■ TO DO
Write out, word for word, the part of the lymphedema article below that starts with "Certain diseases are" and goes on through "wound care, surprisingly.".

Cancer Surgery Leads to Disfigured Limb

Certain diseases are more popular than others, which may sound like a strange statement, but to those in health care, this is a well-recognized phenomenon. I speak of popularity in terms of media attention, research efforts into cures, charitable organizations aiming to support this research, and support groups providing emotional succor to those afflicted. Heart disease must be considered one of the top attention-getters, as is diabetes. Skin cancer probably does not get enough. Those in wound care know that it’s a huge problem getting far less than it should. But this is not going to be an article about wound care, surprisingly.

How about the problem so often resulting from cancer surgery, that has nothing directly to do with the cancer itself, which causes the development of a swollen, disfigured limb? Lymphedema. Do not feel embarrassed if this pronouncement is met with a blank look: lymphedema is a common condition but it gets little attention. Clearly it is not one of the “sexy” diseases with teams of individuals from all over the country, fund-raising for research. This is a big business, with marathons largely composed of these fund-raising teams. I ran a marathon in Maui, and most of the participants were there as part of some team, with a group running for Leukemia, another for lung cancer. Due to my profession, it should be understandable I was there with the team running for diabetes research.

There is no lymphedema team, and thus this discussion. This is definitely not one of those conditions garnering attention in the media. But perhaps it may be wise to provide some background into what this problem is, how it develops, and its association with cancer. As a prelude, I will provide, as a foundation, some information about the body’s lymph system. Talk about an exciting topic, the lymphatic system is not one that people talk about in casual conversation. Yet it is critical to the functioning of the human body. It’s considered part of the circulatory system, but has important functions in the immune system as well. Lymph fluid, carried by the tiny tubules of the lymphatic system, drain into lymph nodes. It is here that cells, important in the immune system, are produced.

This is critical to our discussion since, when cancer develops in the body, it often spreads via the lymphatic channels, which, as mentioned, drain into lymph nodes. When surgical intervention is utilized as part of the treatment for cancer, it is often necessary to remove lymph nodes to fully eradicate the disease. This has the unfortunate effect of altering, irrevocably, the drainage system that is the lymphatic circulation. Surgery for breast cancer is the most common cause of this type of damage, which is obviously more frequent in women. Studies reveal that about thirty percent of cancer surgery involving the lymph nodes leads to this debilitating condition.

Excessive, chronic swelling in an extremity summarizes the condition called lymphedema, and it is due to this interruption in normal lymphatic flow in a single extremity. World-wide, lymphedema is certainly a common problem, but elsewhere, the cause is different. Rather than it resulting from surgery, in most parts of the globe, it is from a condition called filariasis, which is a parasitic infection. Regardless, lymphedema leads initially to a feeling of heaviness, tightness or warmth, in the affected extremity. These symptoms may be present before there is obvious swelling, but, with time, clothes become tight, and joints in the limb become stiff. The swelling of the involved extremity becomes more pronounced, and skin changes develop, which can include thickening, discoloration. With time, patches with a cobblestone appearance occur, and these can become crusty, or leak a yellowish fluid. With progression of the condition, the skin hardens, and this is generally irreversible.

■ DATASET CONTENT
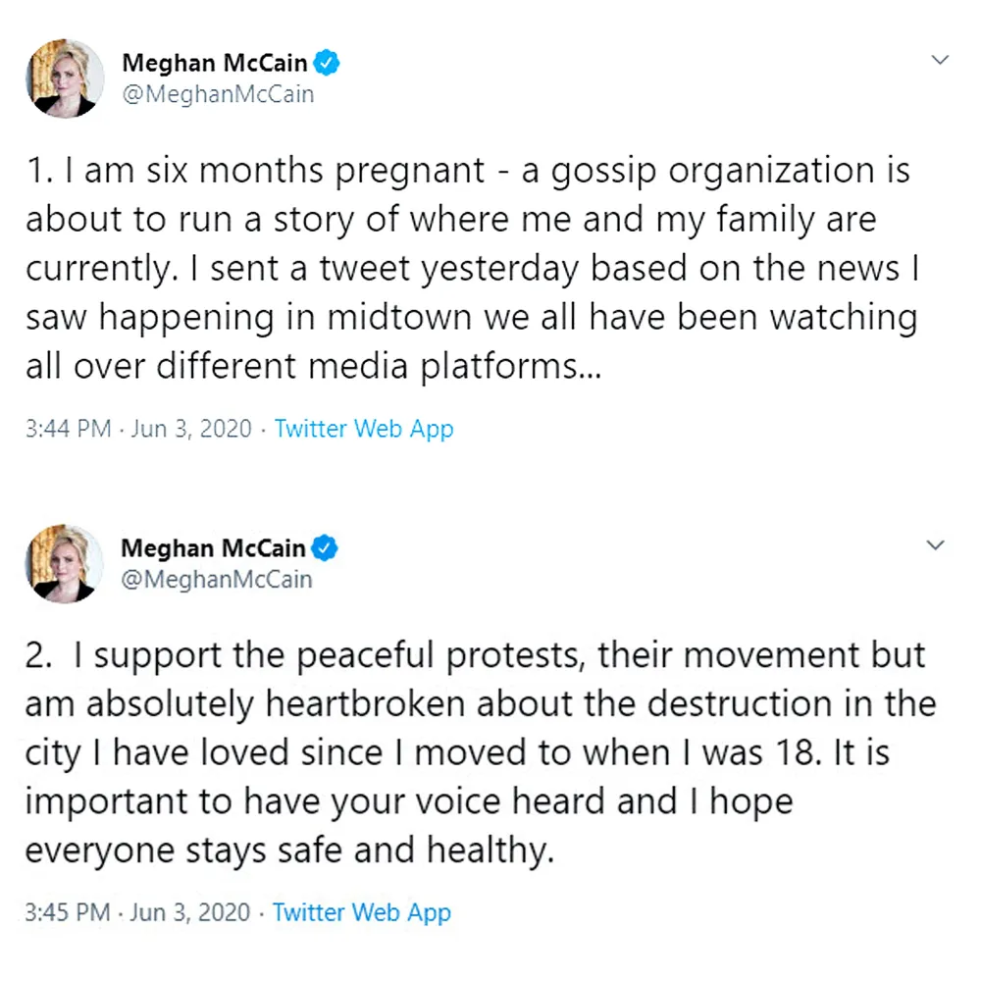981x981 pixels.
Task: Click the Twitter Web App link on second tweet
Action: tap(362, 912)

■ COMPLETED TASK
Certain diseases are more popular than others, which may sound like a strange statement, but to those in health care, this is a well-recognized phenomenon. I speak of popularity in terms of media attention, research efforts into cures, charitable organizations aiming to support this research, and support groups providing emotional succor to those afflicted. Heart disease must be considered one of the top attention-getters, as is diabetes. Skin cancer probably does not get enough. Those in wound care know that it’s a huge problem getting far less than it should. But this is not going to be an article about wound care, surprisingly.